Serie: Diversamente sole


La solitudine genera violenza e la violenza è solitudine. Violenza e solitudine usano annidarsi nelle famiglie. Questa serie di compone di storie indipendenti e connesse.

Il giorno in cui fu violentata, e poi uccisa e poi pianta e infine dimenticata come tutte, quel giorno Afra Shahryar era uscita di casa correndo e cercando di sistemarsi con la mano destra l’hejab mentre nella mano sinistra stringeva due metà di una pagnotta arrangiate intorno a un pezzo di frittata, malamente incartato con un foglio che probabilmente era il compito di inglese che avrebbe dovuto consegnare quella stessa mattina, se fosse riuscita ad arrivare a lezione.
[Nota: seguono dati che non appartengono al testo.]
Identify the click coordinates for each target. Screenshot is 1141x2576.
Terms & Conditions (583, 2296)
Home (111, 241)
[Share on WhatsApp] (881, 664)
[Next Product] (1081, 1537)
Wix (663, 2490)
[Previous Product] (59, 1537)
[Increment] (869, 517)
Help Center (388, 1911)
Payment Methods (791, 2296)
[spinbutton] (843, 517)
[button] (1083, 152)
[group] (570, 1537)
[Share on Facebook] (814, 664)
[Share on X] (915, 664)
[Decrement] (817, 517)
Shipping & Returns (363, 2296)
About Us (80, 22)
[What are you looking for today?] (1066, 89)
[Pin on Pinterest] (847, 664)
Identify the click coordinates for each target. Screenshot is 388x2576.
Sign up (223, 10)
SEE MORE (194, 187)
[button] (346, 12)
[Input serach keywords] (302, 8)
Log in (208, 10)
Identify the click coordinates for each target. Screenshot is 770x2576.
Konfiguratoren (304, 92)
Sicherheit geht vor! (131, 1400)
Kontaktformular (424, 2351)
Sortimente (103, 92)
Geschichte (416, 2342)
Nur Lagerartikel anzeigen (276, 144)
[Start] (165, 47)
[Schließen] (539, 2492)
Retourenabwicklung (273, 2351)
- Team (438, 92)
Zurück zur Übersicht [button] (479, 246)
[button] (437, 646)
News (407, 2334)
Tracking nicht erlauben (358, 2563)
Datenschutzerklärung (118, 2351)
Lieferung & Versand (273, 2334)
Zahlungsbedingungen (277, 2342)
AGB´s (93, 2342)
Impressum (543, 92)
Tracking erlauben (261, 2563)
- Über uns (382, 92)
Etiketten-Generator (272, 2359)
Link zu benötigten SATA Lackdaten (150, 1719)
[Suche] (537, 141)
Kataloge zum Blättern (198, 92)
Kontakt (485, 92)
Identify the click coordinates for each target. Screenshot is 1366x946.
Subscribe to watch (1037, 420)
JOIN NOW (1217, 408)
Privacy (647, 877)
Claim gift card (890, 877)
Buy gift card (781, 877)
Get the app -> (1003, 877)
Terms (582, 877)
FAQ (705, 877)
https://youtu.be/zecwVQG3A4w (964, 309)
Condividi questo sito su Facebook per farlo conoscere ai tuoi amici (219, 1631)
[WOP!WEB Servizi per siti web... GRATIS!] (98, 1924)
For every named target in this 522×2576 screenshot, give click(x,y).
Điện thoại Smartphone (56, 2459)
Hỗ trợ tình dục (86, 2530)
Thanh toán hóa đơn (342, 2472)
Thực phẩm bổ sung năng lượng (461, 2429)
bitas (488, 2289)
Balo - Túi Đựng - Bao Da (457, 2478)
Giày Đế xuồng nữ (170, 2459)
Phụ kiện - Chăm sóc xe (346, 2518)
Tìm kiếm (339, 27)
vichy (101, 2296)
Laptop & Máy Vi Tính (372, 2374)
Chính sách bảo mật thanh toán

Era terribilmente in ritardo. Era sempre in ritardo. All’ora in cui lei usciva da casa, al mattino, tutti gli altri componenti della sua famiglia avevano probabilmente già raggiunto i vari luoghi di studio e di lavoro. Quando rientrava, la sera, avevano tutti terminato la cena, erano abituati a non aspettarla.

La sera in cui fu violentata, e poi uccisa, nessuno fece caso al fatto che fosse così in ritardo. Le volevano bene ma si erano abituati a lei, così ognuno di loro si dedicò alle proprie occupazioni serali, senza chiedersi perché Afra non fosse ancora tornata.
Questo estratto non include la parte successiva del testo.